According to retired NYPD Lieutenant John Macari Jr., an anonymous law-enforcement source confirmed that the recruit submitted a formal “reasonable accommodation” request seeking exemption from a mandatory requirement for uniformed officers. NYPD policy is explicit: saluting the American flag is a required civic act and a condition of service for all officers. It is not religious worship. It is not optional.

The request raises a fundamental issue for law enforcement in the United States: whether Islamic doctrine is now being allowed to override core symbols, standards, and obligations of American service.

This incident is not isolated.
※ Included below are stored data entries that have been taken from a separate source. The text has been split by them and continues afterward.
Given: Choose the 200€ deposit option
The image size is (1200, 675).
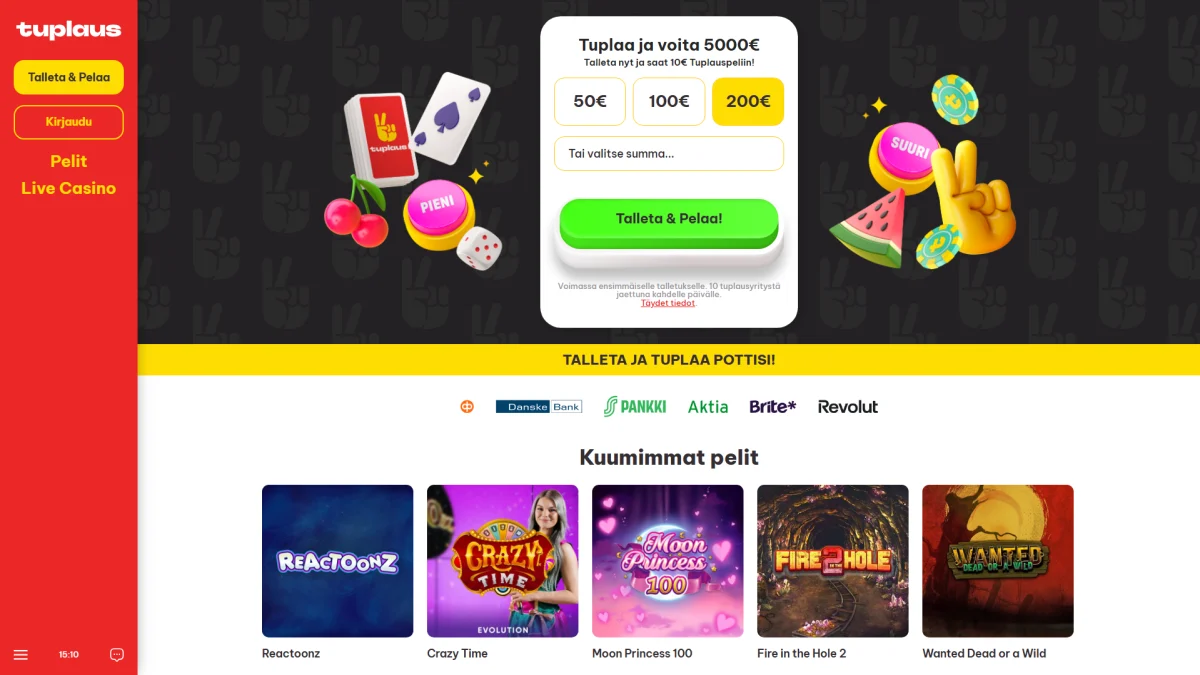Looking at the screenshot, I should [748, 101].
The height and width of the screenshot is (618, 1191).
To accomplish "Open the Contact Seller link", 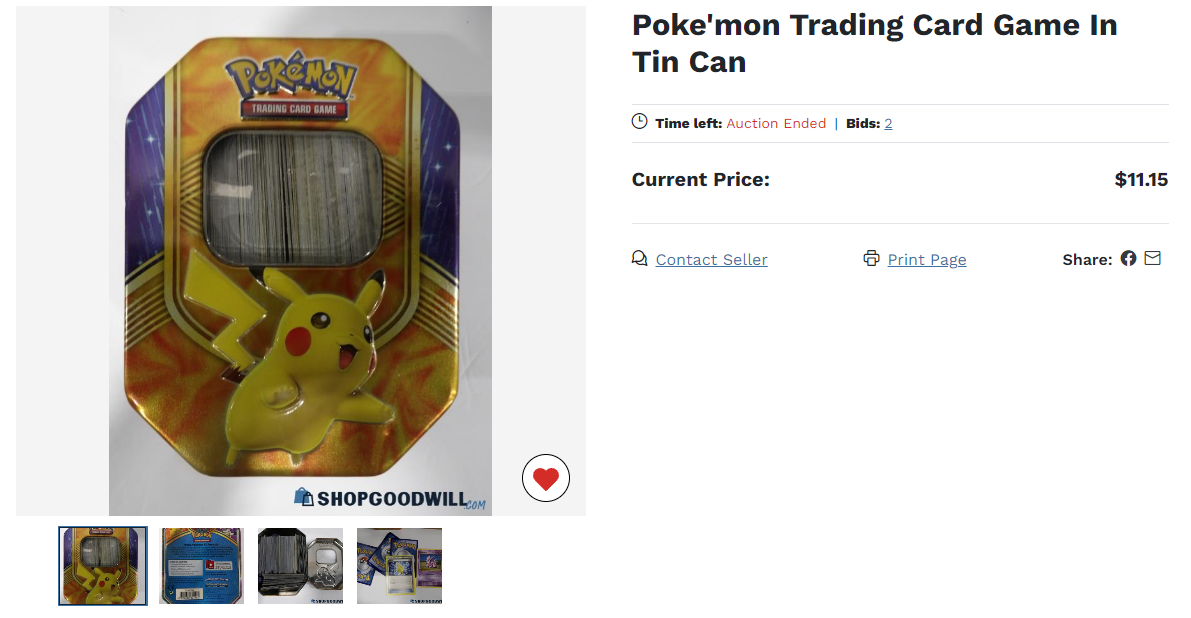I will [711, 260].
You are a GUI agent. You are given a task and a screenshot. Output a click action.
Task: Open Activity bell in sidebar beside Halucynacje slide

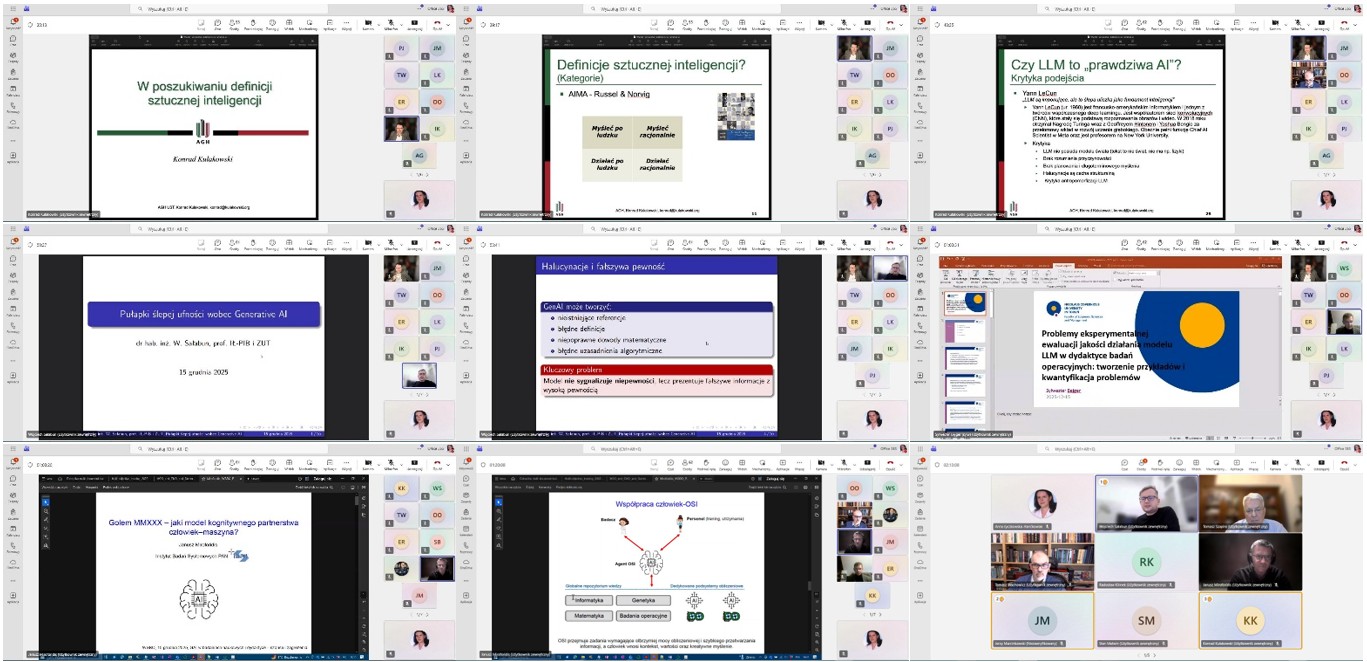click(x=467, y=247)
It is the latest manifestation of a long-running institutional shift within the NYPD, one that has steadily elevated Islamic visibility, religious accommodation, and identity-based programming inside a department once defined by secular authority and equal standards.

Over the past several years, the NYPD has hosted foreign national heritage events, promoted Islamic religious observances, and granted a growing list of Islamic-specific accommodations, all while memorializing 9/11 has become increasingly symbolic rather than substantive….

Saluting the flag is a simple sign of loyalty to the country, the United States, by those who are its citizens. It has no religious significance. Christians — that is, Catholics, Protestants, and Orthodox — as well as Jews, Hindus, Buddhists, Bahai, agnostics, and atheists have never had any trouble saluting the flag. Muslims are the only ones who have difficulty complying.

Should a Muslim who wants to become a policeman, and be an enforcer of the nation’s laws, including its supreme law, the Constitution, be exempt from this small sign of loyalty to the country to which, we assume, he intends to be loyal? Or is it a deeper problem, that we avoid talking about — the fact that for Muslims there can be no true loyalty to an Infidel polity, one created by people whom he has been taught “are the most vile of created beings” (Qur’an 98:6)? Is a Muslim’s only loyalty to fellow Muslims, as a reading of the Qur’an strongly suggests? Remember that Muslims are instructed in the Qur’an “not to take Christians and Jews as friends, for they are friends only with each other” (5:51)? And what of the Qur’anic command that when a Muslim meets an Unbeliever, he must “strike at his neck”? (47:4) That does not inspire confidence that Muslims in the United States are ready and able to take their place in the American democracy along with their fellow non-Muslims, and to defend the state against all enemies, domestic and foreign.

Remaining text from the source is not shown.